幕間:影炎の街へ ― リクとセリア、決断の疾走 ―


 王都レグナリアが炎に呑まれたという報せは、まだ夜も浅い頃、北方の旅宿にいたリクとセリアのもとに届いた。


 伝令兵は泥と血にまみれ、息も絶え絶えで馬から転げ落ちるようにして言った。


「た、助けを……。影王が……王都が……姫様が……!」


 言葉にならない絶叫。

 宿の空気が、瞬時に凍った。


「――リィナが?」


 リクは椅子を倒して立ち上がった。胸の奥が灼かれるように熱い。

 旅の目的も休息も、すべてが一瞬で吹き飛ぶ。


 セリアも同時に立つ。

 彼女の白髪が強い魔力の気流で揺れ、瞳は戦場のように鋭さを帯びる。


「リク。行くよね?」


「あたりまえだ。行かない理由がない」


「じゃあ――急ぐよ。王都まで三刻。全力で飛ばす」


 二人の決断はあまりに早く、力強かった。

 伝令兵は震える声で続ける。


「影王が……王都中央に……。姫様は前線で……く、食い止めています……!」


 その言葉を聞いた瞬間、リクは自分の胸が何か鋭いもので刺されたように感じた。


(リィナ……おまえがそんな場所に立つ必要なんて……)


 だが後悔も怒りも今は意味がない。

 必要なのは、一秒でも早く辿り着くことだけだ。



 宿を出た瞬間、セリアが両手を組む。

 魔紋が淡く地面に広がり、二頭の白銀の幻獣が形成される。


「〈霊騎・双角のヴァルナ〉――行くよ!」


 リクはその背に飛び乗り、セリアももう一頭に跨る。


「リク、大丈夫?」


「平気じゃない。
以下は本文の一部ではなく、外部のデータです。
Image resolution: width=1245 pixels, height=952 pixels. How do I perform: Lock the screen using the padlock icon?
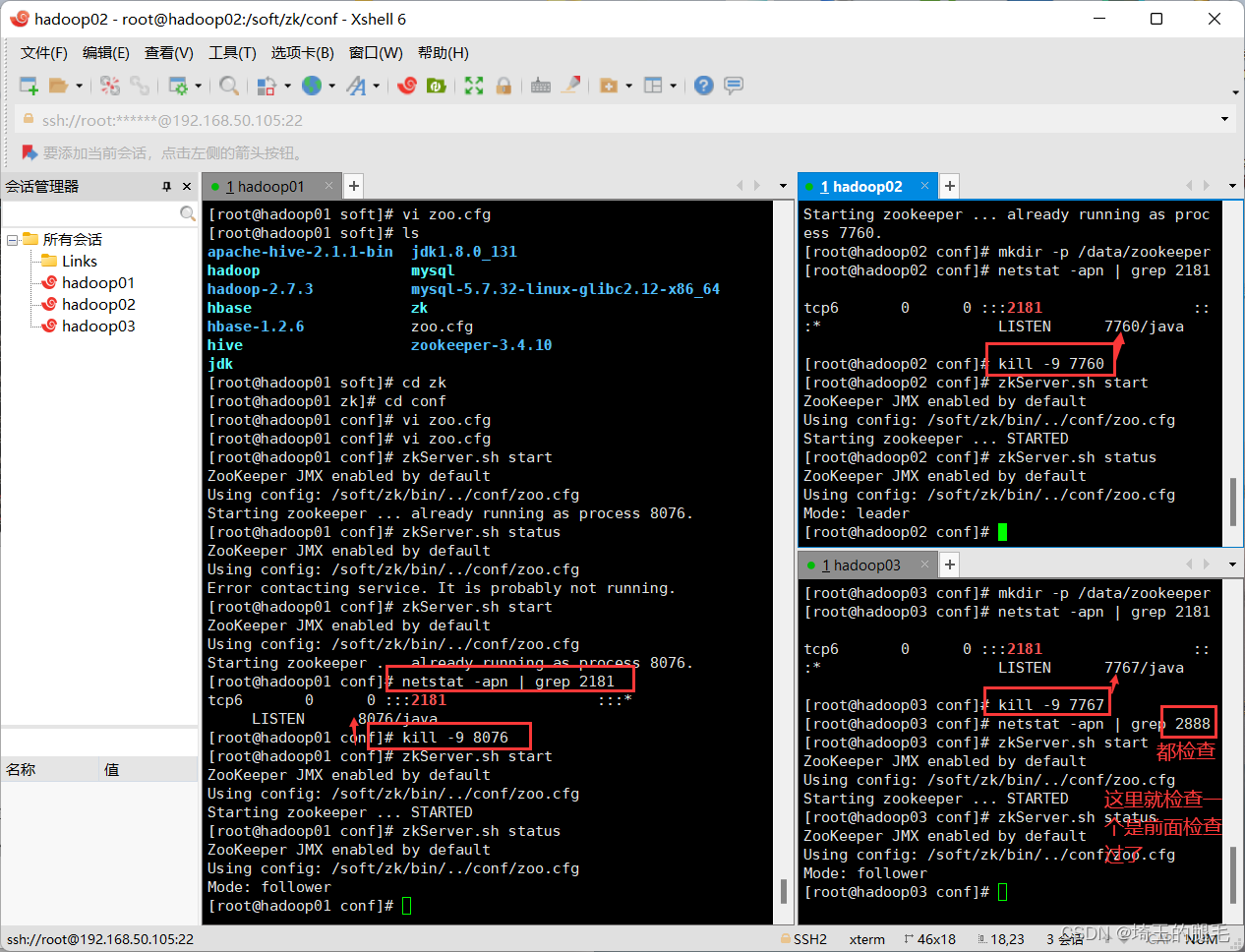[503, 86]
だから急ぐ」


「……うん」


 セリアは頷き、魔力を解き放つ。


 二頭の幻獣は地を蹴った瞬間、空気を裂くように光へと変じた。

 世界が後ろへ飛んでいく。

 遠くの地平線が歪んで見えるほどの速度。


 それほどの速さで走っても、リクの胸の焦りは消えない。


(待ってろ、リィナ……。今行くから……!)



 三刻後。


 王都の光景は――地獄だった。


 城壁は黒い影に蝕まれ、街路は炎で裂け、悲鳴と咆哮が混ざり合っている。

 影獣が建物の屋根を跳び回り、影霊が空に漂い、人を呑み込んでいく。


 リクは幻獣の背から跳躍し、燃え盛る通りに着地した。


「く……こんな……!!」


 街の空気は炎ではなく、絶望で赤黒く染まっている。

 影王の圧力が街全体を押し潰しているのがわかる。


 セリアも肩で息をしながら周囲を見渡す。


「王都が……影界に“侵食”されてる……。このままじゃ全部飲まれる!」


「リィナはどこだ」


 リクの声は焦りを押し殺していた。

 セリアは両手を開き、感応魔術で王都の魔力を探る。


 だが――すぐに顔色が変わる。


「……リク。

 リィナ、影王の真下にいる」


「なんだと!?」


「しかも……捕らえられてる! 影の鎖……たぶん、影王の魔核に直接繋がれてる……!」


 リクの身体から熱が一気に噴き出す。


「影王……ッ!! 待ってろリィナ、今すぐ助ける!」


「リク、待って! あなた一人じゃ――」


 だがセリアの警告が終わるより早く、リクは燃える通りを走り出していた。


 その背中は焦りというより――怒りと祈り、そして決意で燃えていた。


(間に合え……! 間に合えッ……!!)


 影に呑まれゆく王都の中心へ。


 影王の黒い宣告が響くその場所へ。


 リクの叫びは、炎よりも熱く、街を駆け抜けていった。